Brand: Nub Maduro
Ring Gauge: 60
Connecticut Broadleaf Brazilian Maduro
Website: Nub Cigars
The Nub line of cigars is a creation of Sam Leccia, a former sales representative for the Oliva brand. In mid 2007 the idea of the Nub was pitched to the no nonsense Oliva Family and they were more than skeptical. After having smoked numerous samples the excitement began to grow on them and the line went into production.
After a very successful launch last year with a Connecticut, Cameroon, and Habano, requests began pouring in for a Maduro version. That request was filled this year and is the featured product at Nub Live events.
After removing my unbanded Nub Maduro from its cellophane sleeve, I gave it a good once over. Not having a band to draw my eye, it was lead right to a medium sized vein. This vein was surrounded by a section of leaf that was a little lighter in color than the rest of the stick, which made it really stand out.
The remainder of the wrapper was covered in small veins and tooth while holding a consistent coloration. The cap look neatly placed and the cigar looked well made. Giving it a slight pinch, I found the cigar to be firmly packed with tobacco while lacking any defined hard and soft spots.
Once the head was opened up with my guillotine cutter, I found the pre-light draw to be free with just a touch of resistance. The initial flavor on the cold draw was mildly sweet.
After a quick toasting and lighting session, I had my Nub Maduro evenly lit and producing lots of smoke. The initial puff was very interesting and grabbed my attention immediately. The flavor was a mixture of sweetness and bitter chocolate. This flavor settled out a little as the stick burned, but remained the focus of the flavor profile.
The body hit the ground running in the medium range.

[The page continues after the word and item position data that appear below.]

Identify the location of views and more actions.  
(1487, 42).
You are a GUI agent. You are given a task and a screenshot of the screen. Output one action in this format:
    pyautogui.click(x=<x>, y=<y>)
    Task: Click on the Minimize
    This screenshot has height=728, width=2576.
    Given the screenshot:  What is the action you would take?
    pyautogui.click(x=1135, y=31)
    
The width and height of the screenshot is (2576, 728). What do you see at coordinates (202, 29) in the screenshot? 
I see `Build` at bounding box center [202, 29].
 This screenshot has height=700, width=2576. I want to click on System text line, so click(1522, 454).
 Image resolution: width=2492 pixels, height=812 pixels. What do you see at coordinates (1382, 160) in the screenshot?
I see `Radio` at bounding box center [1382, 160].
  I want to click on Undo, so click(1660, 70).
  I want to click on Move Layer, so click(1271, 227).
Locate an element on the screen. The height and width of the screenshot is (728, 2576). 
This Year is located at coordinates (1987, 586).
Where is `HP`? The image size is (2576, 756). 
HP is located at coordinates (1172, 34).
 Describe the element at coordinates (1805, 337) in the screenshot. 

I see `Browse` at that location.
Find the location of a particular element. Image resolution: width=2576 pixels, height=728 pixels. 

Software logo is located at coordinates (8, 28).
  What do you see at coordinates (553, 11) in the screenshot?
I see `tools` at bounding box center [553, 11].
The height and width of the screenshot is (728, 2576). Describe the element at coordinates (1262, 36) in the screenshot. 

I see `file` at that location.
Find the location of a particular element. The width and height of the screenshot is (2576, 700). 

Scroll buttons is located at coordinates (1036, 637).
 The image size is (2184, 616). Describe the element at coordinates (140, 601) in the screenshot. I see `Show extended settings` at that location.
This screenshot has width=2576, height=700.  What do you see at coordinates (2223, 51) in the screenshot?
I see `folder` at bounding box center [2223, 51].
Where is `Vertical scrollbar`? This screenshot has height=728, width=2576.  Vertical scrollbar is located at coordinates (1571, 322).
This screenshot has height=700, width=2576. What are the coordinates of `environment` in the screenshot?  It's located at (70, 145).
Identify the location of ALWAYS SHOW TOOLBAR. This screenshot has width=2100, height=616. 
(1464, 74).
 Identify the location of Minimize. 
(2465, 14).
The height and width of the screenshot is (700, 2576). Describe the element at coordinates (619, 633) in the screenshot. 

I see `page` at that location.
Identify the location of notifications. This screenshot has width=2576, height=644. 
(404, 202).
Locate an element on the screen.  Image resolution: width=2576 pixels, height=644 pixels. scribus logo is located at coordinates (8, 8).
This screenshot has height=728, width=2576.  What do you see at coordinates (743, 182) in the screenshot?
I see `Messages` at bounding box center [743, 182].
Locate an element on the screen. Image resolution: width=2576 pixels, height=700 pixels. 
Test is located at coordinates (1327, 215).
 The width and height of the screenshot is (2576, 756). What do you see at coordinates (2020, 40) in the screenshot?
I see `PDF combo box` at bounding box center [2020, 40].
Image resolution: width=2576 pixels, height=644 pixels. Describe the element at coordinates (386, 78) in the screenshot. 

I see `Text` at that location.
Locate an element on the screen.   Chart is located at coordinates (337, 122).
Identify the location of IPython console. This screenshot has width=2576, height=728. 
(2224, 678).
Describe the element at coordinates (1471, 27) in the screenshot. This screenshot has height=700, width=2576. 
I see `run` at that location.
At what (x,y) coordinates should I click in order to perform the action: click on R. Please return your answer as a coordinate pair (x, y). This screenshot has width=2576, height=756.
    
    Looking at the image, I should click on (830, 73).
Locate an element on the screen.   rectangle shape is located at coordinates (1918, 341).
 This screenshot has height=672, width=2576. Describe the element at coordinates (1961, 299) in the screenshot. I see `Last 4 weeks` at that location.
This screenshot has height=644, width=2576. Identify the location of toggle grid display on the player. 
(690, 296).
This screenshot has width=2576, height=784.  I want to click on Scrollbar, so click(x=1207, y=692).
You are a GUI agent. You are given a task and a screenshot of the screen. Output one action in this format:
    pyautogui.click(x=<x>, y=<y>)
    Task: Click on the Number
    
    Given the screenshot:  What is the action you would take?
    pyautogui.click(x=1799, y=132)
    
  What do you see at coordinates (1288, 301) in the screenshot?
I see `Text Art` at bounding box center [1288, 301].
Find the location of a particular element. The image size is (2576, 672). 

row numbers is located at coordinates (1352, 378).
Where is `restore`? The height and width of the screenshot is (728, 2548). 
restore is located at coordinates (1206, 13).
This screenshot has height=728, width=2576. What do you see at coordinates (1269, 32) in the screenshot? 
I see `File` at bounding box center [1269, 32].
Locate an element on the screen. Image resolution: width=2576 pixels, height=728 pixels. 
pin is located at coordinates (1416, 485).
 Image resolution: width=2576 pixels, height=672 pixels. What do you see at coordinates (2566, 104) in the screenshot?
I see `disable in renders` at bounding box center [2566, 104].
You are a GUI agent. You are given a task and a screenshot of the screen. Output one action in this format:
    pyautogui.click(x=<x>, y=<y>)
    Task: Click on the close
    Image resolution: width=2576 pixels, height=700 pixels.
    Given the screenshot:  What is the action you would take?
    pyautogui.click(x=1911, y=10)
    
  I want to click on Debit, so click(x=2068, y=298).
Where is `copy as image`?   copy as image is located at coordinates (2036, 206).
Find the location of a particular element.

While puffing on this stick at 8:30 AM as a first cigar of the day, it is in no way overpowering as a first stick of the day. The finish is smooth and creamy while lasting about a minute before fading.
With a little less than an inch of ash developed, it unexpectedly fell into my lap. In all of the Nub cigars I have had up until this point, I never remember an ash dropping that prematurely. Before doing so, the shape was tight and compact while exhibiting a light color. The burn line was a little wavy but thin. The draw was free with a little resistance and produced loads of dense smoke.
After about forty-five minutes, I reached the second third of my Nub Maduro. The body seemed to progress a bit, but never reached out beyond the medium designation and into medium to full. The finish remained smooth and easy on the palate while leaving a creamy sensation as the smoke dissipated.
The flavor profile remained more or less the same. The focus was on a combination of a natural sort of sweetness and bitter chocolate. As the cigar burned down, the bitter chocolate became more apparent while the sweetness dropped off a bit. The only new flavor was an introduction of pepper, which was only noticeable when retrohaled.
Since that first unexpected ashing on my lap, the ash has held firm on the end of the cigar. The ash was fairly light in color and compacted. When looking closely, the dark toothy bumps on the wrapper turned white and speckled the ash, making it much more aesthetically appealing.
After nearly an hour and a half, it was about time to finish up my Nub Maduro. The body continued to progress but still did not reach the medium to full designation. The finish became a little creamier as I burned along and lasted a touch longer on the palate before subsiding.
In the flavor department, this stick did not change leaps and bounds throughout. The natural sweetness from the earlier thirds was still apparent but very mild at this point. The bitter chocolate flavor remained but was becoming overshadowed by a woody flavor. Through the nose I was still getting a black pepper flavor/aroma that did not seem aggressive or overwhelming.
The wood flavor was interesting and made me immediately think of eating grapes. If you have ever pulled one off a vine and had a small piece of vine break off inside the grape, you will know what type of wood flavor I am trying to describe. This flavor was slightly bitter and was hitting me towards the back of the throat more-so than on the palate.
When it was all said and done, I think the Nub Maduro is exactly what I was expecting. I found this cigar to be medium bodied with lots of flavor, with a twist of Maduro. I don’t think that this is what some of the people who put in requests had in mind when they were looking for a powerhouse Maduro. If I were to guess, I think that the new Nub Miami is going to fill the place of the powerhouse within the line.
If you are a fan of the Nub Line, I would definitely recommend giving these a shot. While I don’t think they will replace the Nub Connecticut in my rotation, they will become a welcomed addition to my lineup.